Following the detention hearings, the Post-Gazette filed motions to intervene in the two delinquency proceedings, as well as a motion to open the record of the detention hearings and to hold all further proceedings in open court. Tribune-Review Publishing Co., publisher of the Tribune-Review, filed similar motions.

In support of their motions, the newspapers argued that the Act does not mandate closed proceedings and records and that, in any event, the First Amendment requires the district court to make a discretionary determination on the need for confidentiality on a case-by-case basis. The government argued that the Act mandates closed proceedings and records and that the Constitution permits closure. A.D. and T.Y. also argued in favor of closure. The district judge granted the motions to intervene but denied the motions to open the proceedings and to unseal the records. The newspapers filed this timely appeal. 1

II.

Under the Act, persons who violate the laws of the United States before reaching their eighteenth birthday may be subject to federal juvenile delinquency proceedings, provided that proceedings against them begin before their twenty-first birthday. §§ 5031-32. Provision is made for representation by counsel, § 5034, custody prior to disposition, §§ 5033 & 5035, and speedy trials, § 5036. After a juvenile is adjudged delinquent, a dispositional hearing is held, *1356 and the juvenile may be committed to official detention, placed on probation, or ordered to make restitution. § 5037(a). Observation and study of the juvenile can also be ordered. § 5037(d).

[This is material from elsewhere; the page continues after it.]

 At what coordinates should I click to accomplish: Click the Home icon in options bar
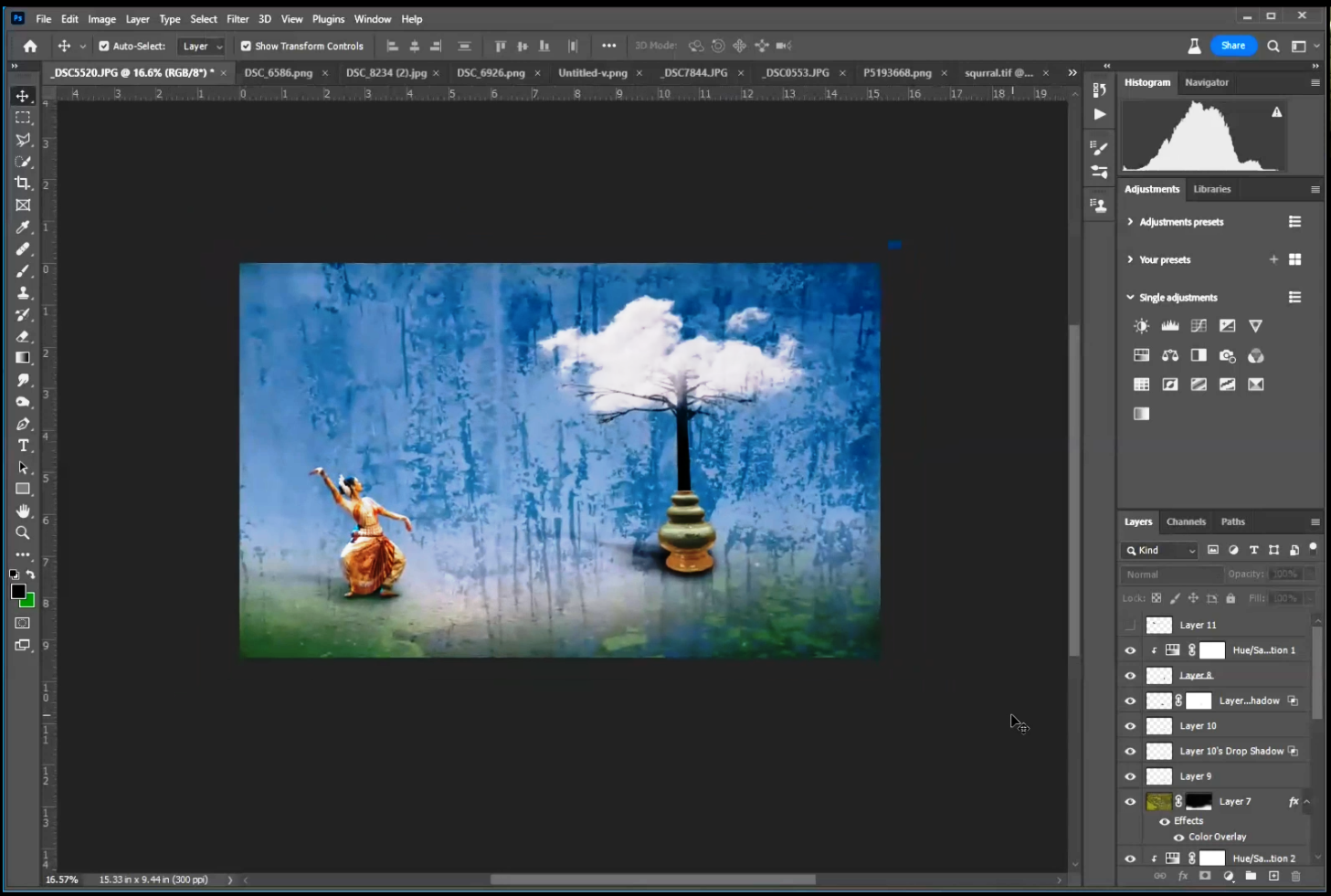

Juveniles cannot be jailed with adults, and must be provided adequate facilities, care, and treatment. § 5039. Juveniles suspected of engaging in certain conduct may be subject to criminal prosecution as adults. § 5032.

The Act also contains several confidentiality provisions, which are at issue in this case. The first of these, § 5032, provides in relevant part:

... any proceedings against [an alleged juvenile delinquent] shall be in an appropriate district court of the United States. For such purposes, the court may be convened at any time and place within the district, in chambers or otherwise....

The second disputed provision, § 5038, provides in relevant part:

(a) Throughout and upon the completion of the juvenile delinquency proceedings, the records shall be safeguarded from disclosure to unauthorized persons. The records shall be released to the extent necessary to meet the following circumstances:
(1) inquiries received from another court of law;
(2) inquiries from an agency preparing a presentence report for another court;
(3) inquiries from law enforcement agencies where the request for information is related to the investigation of a crime or a position within that agency;
(4) inquiries, in writing, from the director of a treatment agency or the director of a facility to which the juvenile has been committed by the court;
(5) inquiries from an agency considering the person for a position immediately and directly affecting the national security; and
(6) inquiries from any victim of such juvenile delinquency, or if the victim is deceased from the immediate family of such victim, related to the final disposition of such juvenile by the court in accordance with section 5037.
Unless otherwise authorized by this section, information about the juvenile record may not be released when the request for information is related to an application for employment, license, bonding, or any civil right or privilege. Responses to such inquiries shall not be different from responses made about persons who have never been involved in a delinquency proceeding.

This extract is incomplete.